On peut aussi (makifin) entourer l'étendue de roseaux (kanim) dressés verticalement, pourvu qu'il n'y ait pas un intervalle de trois tefa'him entre un roseau et le suivant.
מַקִּיפִין בְּקָנִים, וּבִלְבַד שֶׁלֹּא יְהֵא בֵּין קָנֶה לַחֲבֵירוֹ שְׁלֹשָׁה טְפָחִים.

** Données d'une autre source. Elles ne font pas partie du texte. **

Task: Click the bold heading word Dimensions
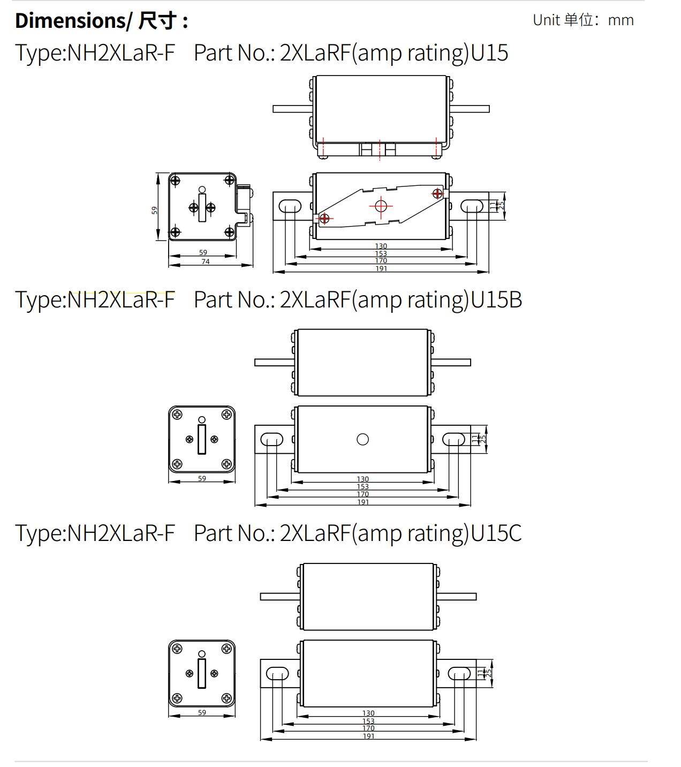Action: pyautogui.click(x=70, y=20)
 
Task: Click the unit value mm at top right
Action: pyautogui.click(x=621, y=20)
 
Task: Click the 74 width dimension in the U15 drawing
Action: pyautogui.click(x=205, y=261)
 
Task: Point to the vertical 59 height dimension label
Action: pyautogui.click(x=154, y=210)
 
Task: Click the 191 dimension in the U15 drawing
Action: pyautogui.click(x=381, y=268)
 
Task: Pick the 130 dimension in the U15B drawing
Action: pyautogui.click(x=362, y=479)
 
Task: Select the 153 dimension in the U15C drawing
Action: pyautogui.click(x=368, y=721)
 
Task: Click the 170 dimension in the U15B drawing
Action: pyautogui.click(x=362, y=494)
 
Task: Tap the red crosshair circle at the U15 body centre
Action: pyautogui.click(x=381, y=205)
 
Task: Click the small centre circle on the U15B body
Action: pyautogui.click(x=362, y=439)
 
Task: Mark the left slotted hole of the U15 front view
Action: pyautogui.click(x=290, y=206)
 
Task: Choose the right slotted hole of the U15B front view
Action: pyautogui.click(x=453, y=440)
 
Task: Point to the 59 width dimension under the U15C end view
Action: pyautogui.click(x=202, y=712)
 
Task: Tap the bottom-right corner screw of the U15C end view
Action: pyautogui.click(x=226, y=698)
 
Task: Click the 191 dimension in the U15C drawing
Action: pyautogui.click(x=368, y=736)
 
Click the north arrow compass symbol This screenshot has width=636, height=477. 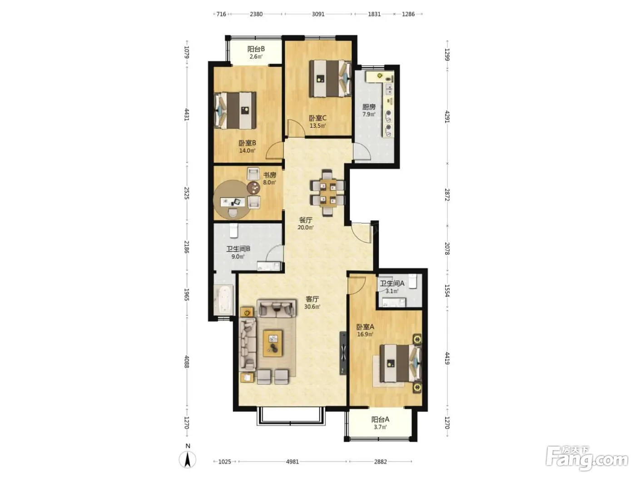188,459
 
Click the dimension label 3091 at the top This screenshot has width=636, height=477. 318,14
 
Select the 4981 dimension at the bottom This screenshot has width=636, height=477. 293,462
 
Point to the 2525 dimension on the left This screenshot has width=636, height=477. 187,193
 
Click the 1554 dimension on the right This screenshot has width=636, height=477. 447,290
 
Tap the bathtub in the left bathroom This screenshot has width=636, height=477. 224,300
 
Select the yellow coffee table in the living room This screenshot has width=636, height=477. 273,343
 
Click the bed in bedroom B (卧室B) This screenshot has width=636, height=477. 235,110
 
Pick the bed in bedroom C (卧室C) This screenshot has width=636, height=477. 330,78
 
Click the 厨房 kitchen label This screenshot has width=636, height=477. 369,107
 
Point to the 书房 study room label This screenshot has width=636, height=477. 269,175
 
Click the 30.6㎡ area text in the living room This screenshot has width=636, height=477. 312,307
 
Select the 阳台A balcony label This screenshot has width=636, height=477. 380,419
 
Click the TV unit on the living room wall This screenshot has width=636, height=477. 343,353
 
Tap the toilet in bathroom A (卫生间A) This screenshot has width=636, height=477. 413,281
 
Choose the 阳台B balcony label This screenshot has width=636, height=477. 256,49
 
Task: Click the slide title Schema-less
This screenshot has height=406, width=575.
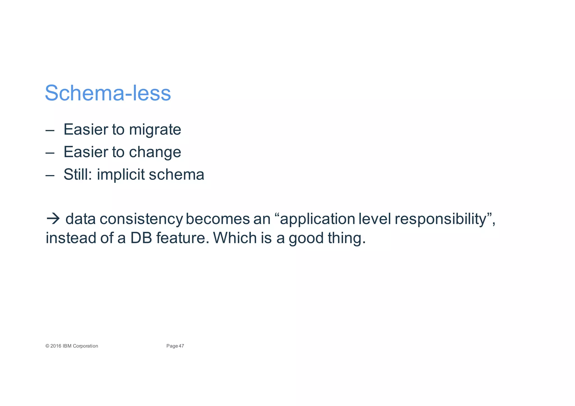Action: point(108,93)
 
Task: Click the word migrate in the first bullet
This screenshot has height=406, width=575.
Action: point(155,130)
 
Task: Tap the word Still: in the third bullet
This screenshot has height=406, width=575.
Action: point(77,174)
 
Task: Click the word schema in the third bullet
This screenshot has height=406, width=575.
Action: point(176,175)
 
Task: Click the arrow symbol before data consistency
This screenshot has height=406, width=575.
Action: point(53,219)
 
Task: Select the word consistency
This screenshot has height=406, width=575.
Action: point(141,219)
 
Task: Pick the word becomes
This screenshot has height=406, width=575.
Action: point(218,219)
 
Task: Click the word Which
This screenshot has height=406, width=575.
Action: point(235,238)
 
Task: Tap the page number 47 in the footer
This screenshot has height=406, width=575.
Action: point(181,346)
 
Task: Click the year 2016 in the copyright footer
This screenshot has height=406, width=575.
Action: point(56,346)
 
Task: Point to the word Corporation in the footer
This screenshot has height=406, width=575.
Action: point(85,346)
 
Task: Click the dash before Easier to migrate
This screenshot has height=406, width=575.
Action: point(50,131)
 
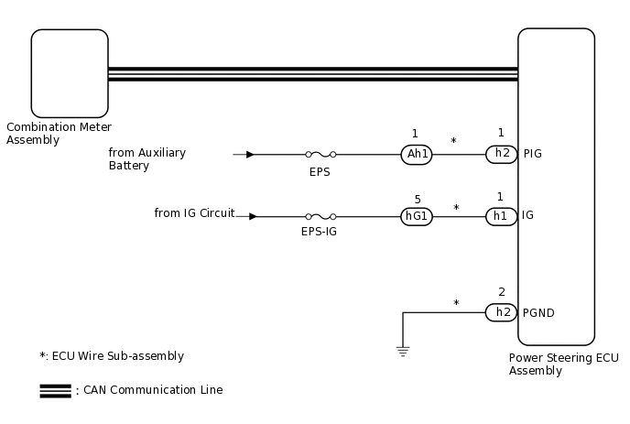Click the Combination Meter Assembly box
[x=70, y=73]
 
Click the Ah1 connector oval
[x=417, y=154]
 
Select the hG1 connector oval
[x=417, y=216]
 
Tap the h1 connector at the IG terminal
[x=501, y=216]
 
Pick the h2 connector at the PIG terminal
[x=501, y=154]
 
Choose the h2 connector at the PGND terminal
[x=501, y=312]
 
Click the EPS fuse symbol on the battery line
[x=319, y=155]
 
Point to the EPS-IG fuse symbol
[x=319, y=217]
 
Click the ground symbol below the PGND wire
[x=403, y=350]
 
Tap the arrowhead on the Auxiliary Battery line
[x=250, y=155]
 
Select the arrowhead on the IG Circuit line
[x=253, y=217]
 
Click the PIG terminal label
[x=532, y=154]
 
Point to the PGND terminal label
[x=538, y=313]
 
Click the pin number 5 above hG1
[x=418, y=199]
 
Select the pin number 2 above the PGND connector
[x=501, y=293]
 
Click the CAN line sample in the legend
[x=55, y=390]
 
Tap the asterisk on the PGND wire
[x=456, y=304]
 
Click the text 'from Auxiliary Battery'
[x=147, y=159]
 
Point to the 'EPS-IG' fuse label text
[x=319, y=233]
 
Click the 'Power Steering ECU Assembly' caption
[x=563, y=364]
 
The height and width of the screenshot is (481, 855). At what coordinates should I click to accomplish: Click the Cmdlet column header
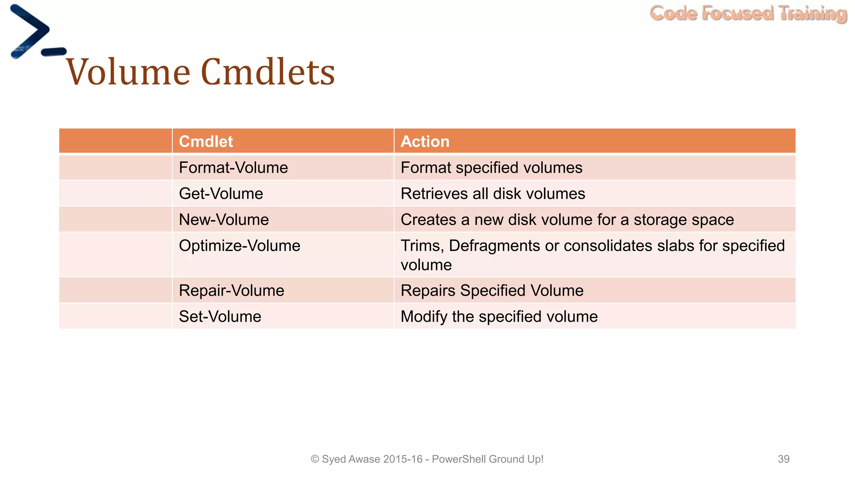pos(206,142)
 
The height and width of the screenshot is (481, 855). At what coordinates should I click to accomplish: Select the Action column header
pos(425,142)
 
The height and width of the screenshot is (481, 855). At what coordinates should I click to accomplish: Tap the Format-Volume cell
pos(233,168)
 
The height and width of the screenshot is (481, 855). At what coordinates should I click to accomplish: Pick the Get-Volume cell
pos(221,194)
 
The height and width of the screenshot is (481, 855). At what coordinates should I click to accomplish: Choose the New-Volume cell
pos(224,220)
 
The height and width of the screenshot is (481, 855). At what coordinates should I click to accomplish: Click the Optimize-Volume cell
pos(240,246)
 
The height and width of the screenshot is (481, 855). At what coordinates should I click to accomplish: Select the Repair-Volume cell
pos(231,291)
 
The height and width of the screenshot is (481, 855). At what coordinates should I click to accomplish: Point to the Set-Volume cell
pos(220,316)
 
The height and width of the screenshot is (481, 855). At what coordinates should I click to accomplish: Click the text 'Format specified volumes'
pos(491,168)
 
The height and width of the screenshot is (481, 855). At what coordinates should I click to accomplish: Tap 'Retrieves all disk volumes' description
pos(493,194)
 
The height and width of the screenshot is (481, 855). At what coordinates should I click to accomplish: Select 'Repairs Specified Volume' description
pos(492,291)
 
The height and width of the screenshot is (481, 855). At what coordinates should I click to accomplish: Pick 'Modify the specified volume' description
pos(499,316)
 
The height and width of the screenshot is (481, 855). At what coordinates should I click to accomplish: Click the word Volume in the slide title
pos(128,72)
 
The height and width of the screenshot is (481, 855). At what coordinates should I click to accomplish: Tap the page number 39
pos(783,459)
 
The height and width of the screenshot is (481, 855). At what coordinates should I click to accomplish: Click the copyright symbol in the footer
pos(315,459)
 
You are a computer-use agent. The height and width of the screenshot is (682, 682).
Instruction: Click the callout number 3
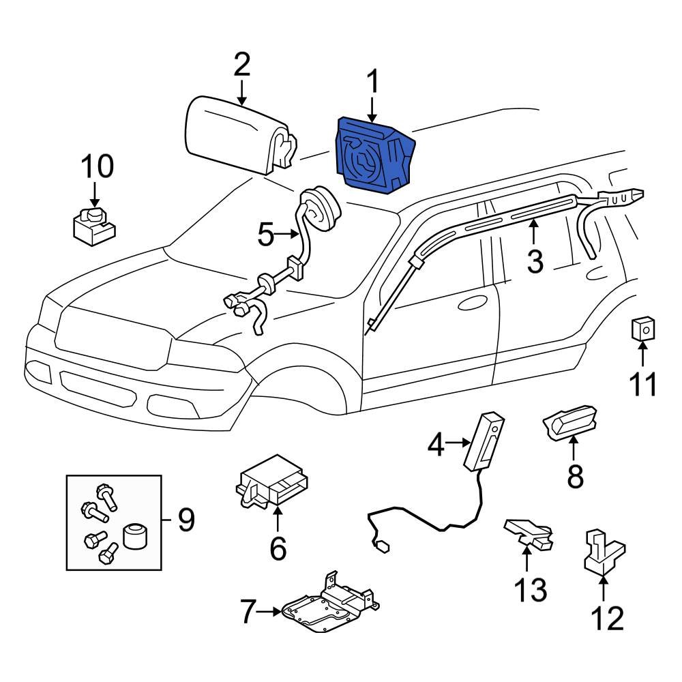(535, 260)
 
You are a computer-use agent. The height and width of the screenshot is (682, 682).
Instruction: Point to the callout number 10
(98, 166)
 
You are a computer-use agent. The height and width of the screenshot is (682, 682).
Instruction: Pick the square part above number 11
(642, 329)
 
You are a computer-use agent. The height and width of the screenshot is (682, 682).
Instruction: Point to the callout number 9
(186, 521)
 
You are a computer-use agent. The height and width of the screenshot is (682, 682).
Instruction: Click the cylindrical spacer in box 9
(134, 537)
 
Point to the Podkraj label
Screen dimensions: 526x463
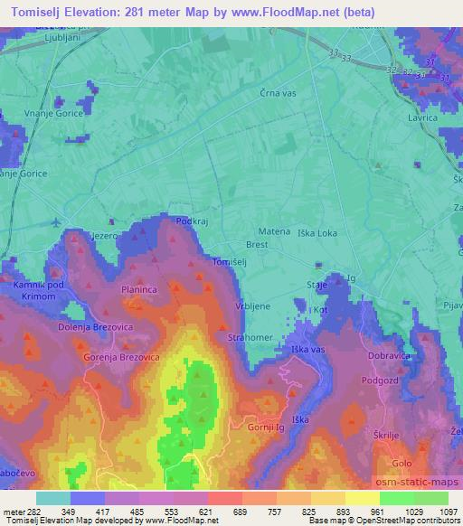(193, 221)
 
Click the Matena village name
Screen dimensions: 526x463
(275, 231)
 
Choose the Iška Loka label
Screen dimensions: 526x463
(316, 232)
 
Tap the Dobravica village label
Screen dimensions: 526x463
(392, 356)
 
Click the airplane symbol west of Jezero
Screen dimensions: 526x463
(59, 221)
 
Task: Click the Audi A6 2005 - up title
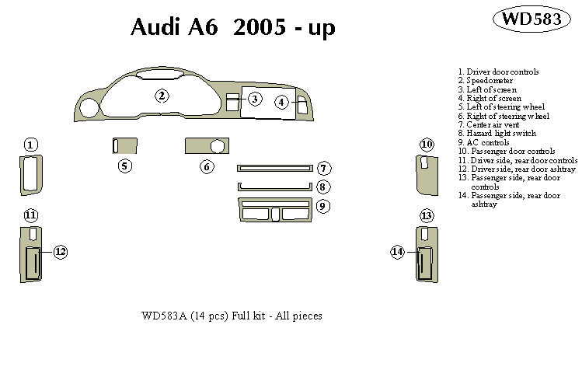[x=232, y=27]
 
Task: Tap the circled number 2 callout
[x=162, y=96]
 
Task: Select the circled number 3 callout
[x=255, y=99]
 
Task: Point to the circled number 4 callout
[x=281, y=102]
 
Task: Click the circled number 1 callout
[x=30, y=145]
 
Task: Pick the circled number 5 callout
[x=124, y=166]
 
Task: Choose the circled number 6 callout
[x=207, y=166]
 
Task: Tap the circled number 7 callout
[x=324, y=169]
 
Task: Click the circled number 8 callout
[x=324, y=187]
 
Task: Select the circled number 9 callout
[x=324, y=206]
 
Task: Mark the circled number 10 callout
[x=427, y=145]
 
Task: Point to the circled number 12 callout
[x=60, y=251]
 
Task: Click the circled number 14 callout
[x=398, y=251]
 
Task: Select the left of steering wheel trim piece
[x=124, y=146]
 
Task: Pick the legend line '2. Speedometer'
[x=485, y=81]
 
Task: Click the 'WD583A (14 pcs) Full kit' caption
[x=232, y=316]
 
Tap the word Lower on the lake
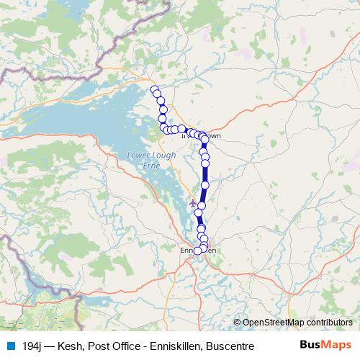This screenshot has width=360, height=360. coord(140,155)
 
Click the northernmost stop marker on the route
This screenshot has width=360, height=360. coord(154,89)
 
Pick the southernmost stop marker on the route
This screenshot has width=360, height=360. coord(198,251)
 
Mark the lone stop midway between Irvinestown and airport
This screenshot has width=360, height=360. coord(205,186)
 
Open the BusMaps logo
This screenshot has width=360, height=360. coord(326,345)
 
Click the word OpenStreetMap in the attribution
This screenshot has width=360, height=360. coord(274,323)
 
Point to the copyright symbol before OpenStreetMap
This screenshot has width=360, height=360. coord(237,323)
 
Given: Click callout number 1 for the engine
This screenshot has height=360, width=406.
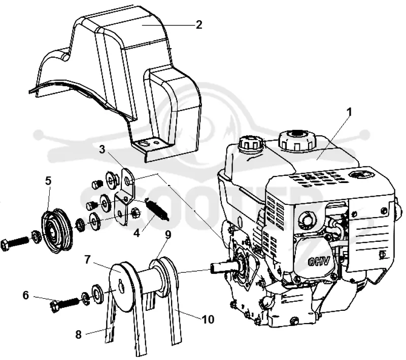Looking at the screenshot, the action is pyautogui.click(x=349, y=112).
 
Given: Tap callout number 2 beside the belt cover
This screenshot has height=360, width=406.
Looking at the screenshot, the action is pyautogui.click(x=198, y=25).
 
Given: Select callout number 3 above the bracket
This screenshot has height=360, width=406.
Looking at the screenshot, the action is pyautogui.click(x=103, y=150).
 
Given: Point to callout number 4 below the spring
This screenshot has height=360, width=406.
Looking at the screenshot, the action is pyautogui.click(x=137, y=233).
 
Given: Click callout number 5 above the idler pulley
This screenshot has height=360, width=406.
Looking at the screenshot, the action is pyautogui.click(x=48, y=181).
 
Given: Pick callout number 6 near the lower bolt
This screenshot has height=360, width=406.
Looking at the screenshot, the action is pyautogui.click(x=26, y=295).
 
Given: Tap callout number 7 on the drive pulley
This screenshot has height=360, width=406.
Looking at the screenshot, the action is pyautogui.click(x=87, y=260).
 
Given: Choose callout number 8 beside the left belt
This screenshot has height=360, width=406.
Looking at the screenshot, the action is pyautogui.click(x=79, y=335).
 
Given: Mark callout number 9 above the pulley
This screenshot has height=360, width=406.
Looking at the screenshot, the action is pyautogui.click(x=168, y=235).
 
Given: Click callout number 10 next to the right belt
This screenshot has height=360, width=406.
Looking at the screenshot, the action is pyautogui.click(x=209, y=319).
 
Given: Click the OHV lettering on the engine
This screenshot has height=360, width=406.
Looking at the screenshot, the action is pyautogui.click(x=319, y=262).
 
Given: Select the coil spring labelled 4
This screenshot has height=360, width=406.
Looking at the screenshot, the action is pyautogui.click(x=156, y=208).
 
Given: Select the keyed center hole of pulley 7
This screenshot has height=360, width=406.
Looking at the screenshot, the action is pyautogui.click(x=121, y=284).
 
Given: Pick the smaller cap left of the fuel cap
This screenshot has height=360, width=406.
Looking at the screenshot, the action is pyautogui.click(x=251, y=144).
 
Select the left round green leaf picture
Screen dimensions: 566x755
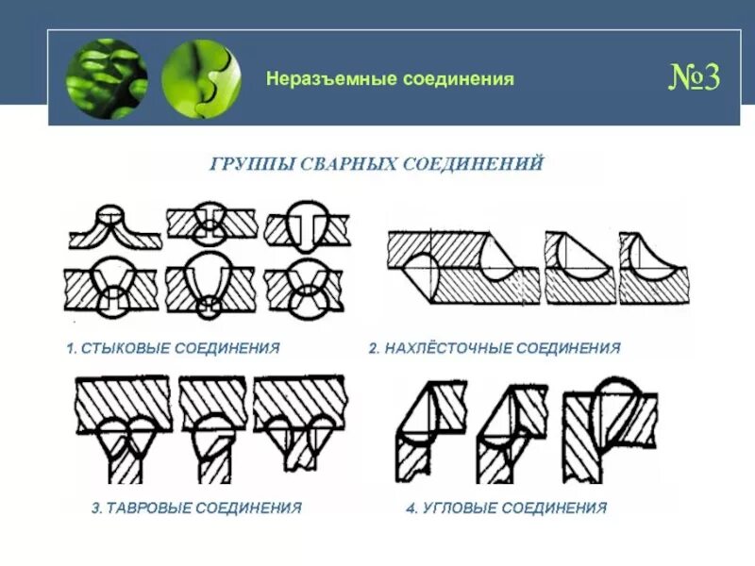(107, 78)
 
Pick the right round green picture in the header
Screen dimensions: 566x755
(201, 78)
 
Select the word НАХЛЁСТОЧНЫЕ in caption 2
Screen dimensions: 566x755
(453, 348)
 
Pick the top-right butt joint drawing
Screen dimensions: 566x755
(307, 226)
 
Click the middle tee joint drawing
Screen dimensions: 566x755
(211, 424)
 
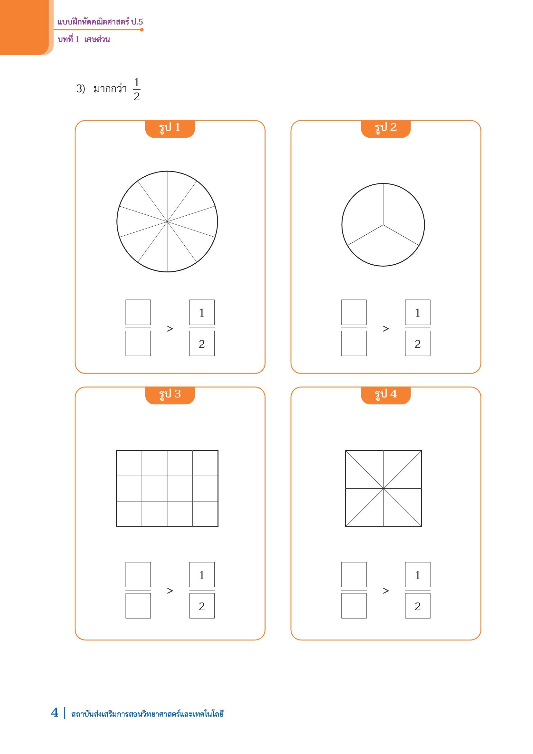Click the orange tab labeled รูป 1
pyautogui.click(x=170, y=129)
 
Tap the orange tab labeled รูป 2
pyautogui.click(x=386, y=129)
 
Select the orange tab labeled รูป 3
pyautogui.click(x=170, y=396)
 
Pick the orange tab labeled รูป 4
pyautogui.click(x=386, y=396)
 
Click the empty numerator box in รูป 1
pyautogui.click(x=138, y=312)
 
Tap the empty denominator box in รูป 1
pyautogui.click(x=138, y=343)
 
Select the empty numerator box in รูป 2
pyautogui.click(x=354, y=312)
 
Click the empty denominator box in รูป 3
pyautogui.click(x=138, y=606)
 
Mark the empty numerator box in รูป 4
pyautogui.click(x=354, y=575)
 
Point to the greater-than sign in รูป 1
pyautogui.click(x=170, y=328)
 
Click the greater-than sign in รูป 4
pyautogui.click(x=386, y=591)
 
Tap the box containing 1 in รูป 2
pyautogui.click(x=417, y=312)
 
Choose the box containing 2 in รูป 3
pyautogui.click(x=202, y=606)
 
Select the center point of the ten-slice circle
pyautogui.click(x=167, y=222)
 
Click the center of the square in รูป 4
pyautogui.click(x=383, y=488)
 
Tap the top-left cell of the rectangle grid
pyautogui.click(x=129, y=463)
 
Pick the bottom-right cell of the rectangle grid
pyautogui.click(x=205, y=514)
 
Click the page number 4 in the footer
pyautogui.click(x=55, y=713)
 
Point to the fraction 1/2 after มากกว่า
pyautogui.click(x=137, y=89)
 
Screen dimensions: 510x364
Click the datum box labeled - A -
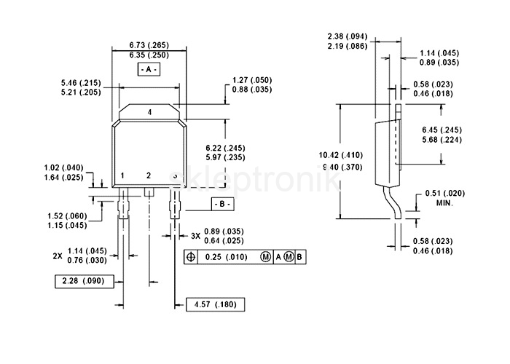pyautogui.click(x=149, y=69)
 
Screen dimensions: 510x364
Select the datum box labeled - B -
pyautogui.click(x=222, y=204)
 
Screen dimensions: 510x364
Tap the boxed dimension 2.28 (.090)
pyautogui.click(x=85, y=281)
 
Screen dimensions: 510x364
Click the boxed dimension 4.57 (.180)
pyautogui.click(x=216, y=304)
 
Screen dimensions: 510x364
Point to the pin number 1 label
pyautogui.click(x=122, y=176)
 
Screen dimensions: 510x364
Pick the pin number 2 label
pyautogui.click(x=149, y=176)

Lorsque les Sages ont énoncé cette règle, ils n'ont parlé que d'une caravane ; telles sont les paroles de Rabbi Yehouda, qui tient qu'une cloison de cette sorte — constituée uniquement d'éléments horizontaux ou bien uniquement verticaux — n'est permise qu'en circonstances pressantes ; autrement, des cloisons à part entière sont requises. Mais les Sages disent : ils n'ont parlé de caravane dans la michna que parce qu'ils ont parlé du présent (ba-hoveh), citant le cas le plus typique. Ceux qui voyageaient en caravane étaient généralement incapables de dresser des cloisons à part entière ; aussi entouraient-ils leurs campements de cordes ou de roseaux. Mais la halakha de la michna s'applique en tous les cas.
בִּשְׁיָירָא דִּבְּרוּ, דִּבְרֵי רַבִּי יְהוּדָה. וַחֲכָמִים אוֹמְרִים: לֹא דִּבְּרוּ בִּשְׁיָירָא, אֶלָּא בַּהוֹוֶה.
La michna rapporte un différend supplémentaire : toute cloison qui n'est pas constituée à la fois de chaîne et de trame (cheti va-erev) — c'est-à-dire d'éléments verticaux et horizontaux — n'est pas une cloison ; telles sont les paroles de Rabbi Yossi, fils de Rabbi Yehouda. Il tient que les roseaux verticaux et les cordes horizontales ne sont pas tenus pour une cloison, même dans les circonstances pressantes d'une caravane. Mais les Sages disent : l'un des deux éléments — soit vertical, soit horizontal — suffit.
כׇּל מְחִיצָה שֶׁאֵינָהּ שֶׁל שְׁתִי וְשֶׁל עֵרֶב — אֵינָהּ מְחִיצָה, דִּבְרֵי רַבִּי יוֹסֵי בְּרַבִּי יְהוּדָה. וַחֲכָמִים אוֹמְרִים: אֶחָד מִשְּׁנֵי דְּבָרִים.